El pasado mes de junio, lo que comenzó como una rutina de nado matutino en la playa de Coogee, en Sídney, se transformó en una lucha por la supervivencia. Leah Stewart, de 34 años, se encontró cara a cara con un gran tiburón blanco de 4 metros mientras regresaba a la orilla. Al percatarse de la presencia del animal, Stewart intentó advertir a otros nadadores, pero el depredador se acercó rápidamente.

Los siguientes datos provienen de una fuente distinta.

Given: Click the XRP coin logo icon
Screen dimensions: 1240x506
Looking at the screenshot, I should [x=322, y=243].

"Lo miré y por su tamaño me di cuenta de que no era un delfín", relató Stewart en una entrevista para el programa 60 Minutos Australia. La situación escaló cuando el tiburón, con sus "ojos pequeños y negros" y una boca del tamaño de su muslo, se posicionó a solo 30 centímetros de ella. En un acto de desesperación y valentía, Stewart decidió lanzar un golpe con su mano izquierda: "Simplemente lanzo mi brazo izquierdo y se agarra a mi antebrazo y me arranca, me arranca la piel, el músculo, todo".

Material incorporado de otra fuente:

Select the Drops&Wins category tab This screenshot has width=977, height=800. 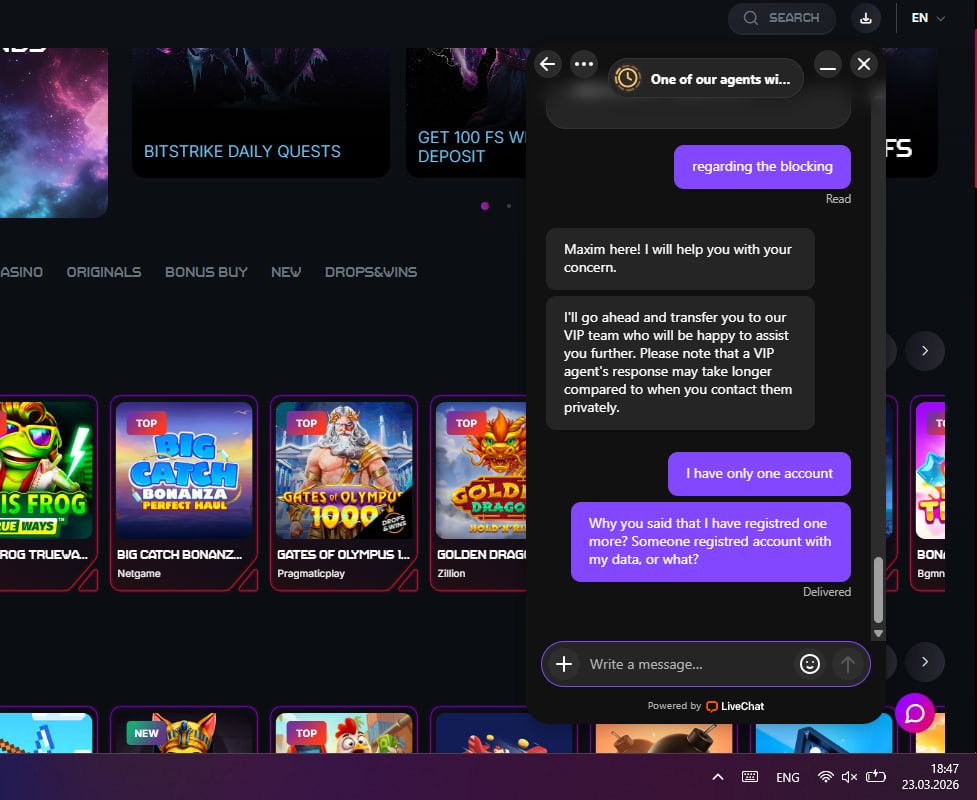pos(371,272)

El ataque fue brutal; el animal la arrastró bajo el agua y le causó heridas graves en el muslo y los brazos. Stewart confesó que, en medio del terror, su motivación para resistir fue su hija, August: "En mi cabeza pensaba: 'No me vas a alejar de mi hija', y me retorcí y empecé a golpearlo una y otra vez. Fue como luchar contra un dinosaurio".
La fortuna quiso que Ian Ferguson, un médico especialista en traumatología de alto nivel, se encontrara en la playa en ese momento. Gracias a su intervención y a la ayuda de otros nadadores, Stewart fue rescatada y trasladada al hospital. Tras someterse a casi una docena de cirugías y un periodo en coma inducido, la maestra sufrió la amputación de su brazo izquierdo y tuvo que aprender a caminar de nuevo debido a la pérdida de tejido muscular en su muslo izquierdo.
Hoy, Stewart se recupera con una perspectiva resiliente: "No quiero ser recordada como la chica que fue atacada en la playa. Soy la mujer que le dio un puñetazo al tiburón en la cara".